Apparently normal: http://forums.vwvortex.com/showthread.php?5155213-Jetta-air-filter-location 
http://forums.vwvortex.com/showthread.php?2489995#post27536262


----------



## driftme (Apr 12, 2008)

theyre supposedly to make sure the engine is ventilated with that big ass cover on it.


----------



## thygreyt (Jun 7, 2009)

the thing about the oem plastics os that they absorb a LOT of heat... 

so when the air comes in, its super hot, regardless of outside air temp. 

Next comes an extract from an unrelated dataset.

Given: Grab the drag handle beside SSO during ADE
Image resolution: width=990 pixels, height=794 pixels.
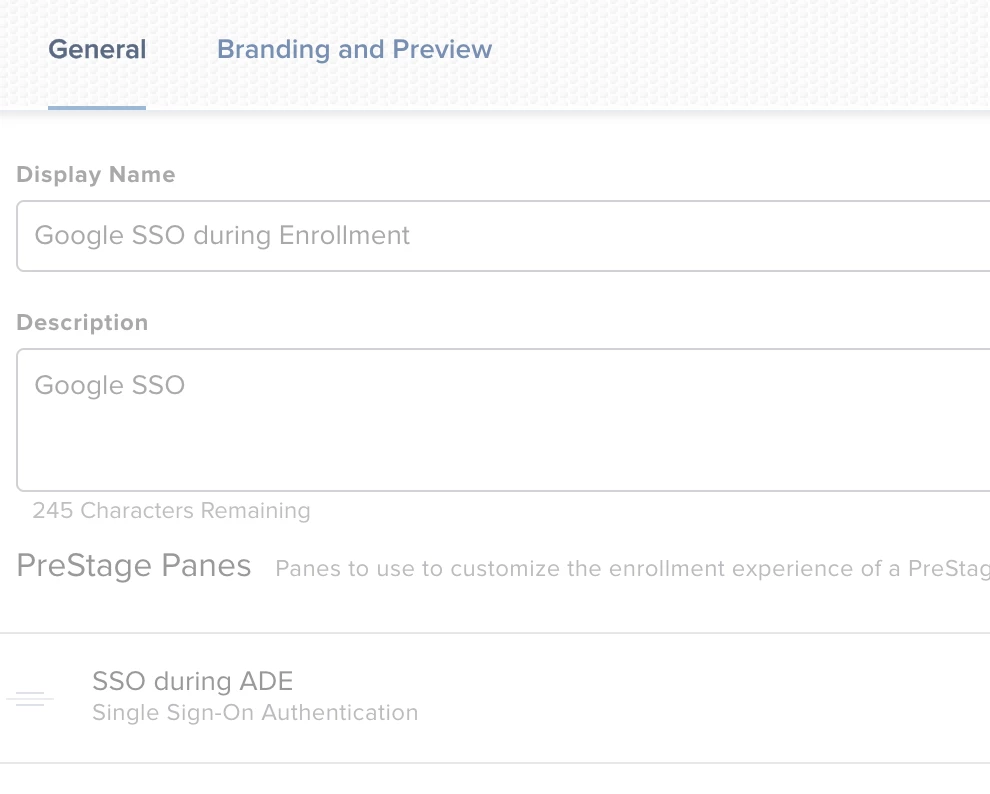Looking at the screenshot, I should (30, 698).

on top of their fucntionality, putting aluminum parts on the engine helps a lot because it helps to dissipate heat and cool the engine with the ram air coming.


----------



## truwagen (Jun 14, 2007)

thygreyt said:


> the thing about the oem plastics os that they absorb a LOT of heat...
> 
> so when the air comes in, its super hot, regardless of outside air temp.
> 
> on top of their fucntionality, putting aluminum parts on the engine helps a lot because it helps to dissipate heat and cool the engine with the ram air coming.


 are you serious? the thermal conductivity of aluminum is orders of magnitude higher than that of plastics...


----------



## itskohler (Jan 7, 2011)

Ya, the thermal conductivity of plastic is like .03 or something and aluminum is around 250. Making aluminum about 8000 times more efficient at transferring heat. This is why pots and pans have plastic handles, not aluminum.


----------



## Dronks (Jun 7, 2011)

Holes are there to drain water that comes up the intake track.


----------



## driftme (Apr 12, 2008)

those holes aren't big enough to drain water thats not under pressure. the surface tension of the water won't allow it. 

yes im a physicist. kohler and i are colleagues =]


----------



## itskohler (Jan 7, 2011)

:thumbup:


----------



## Cherb32 (Jun 18, 2006)

Get a CAI/short ram and get rid of it.


----------



## Dronks (Jun 7, 2011)

driftme said:


> those holes aren't big enough to drain water thats not under pressure. the surface tension of the water won't allow it.


 
:thumbdown: You're wrong.


----------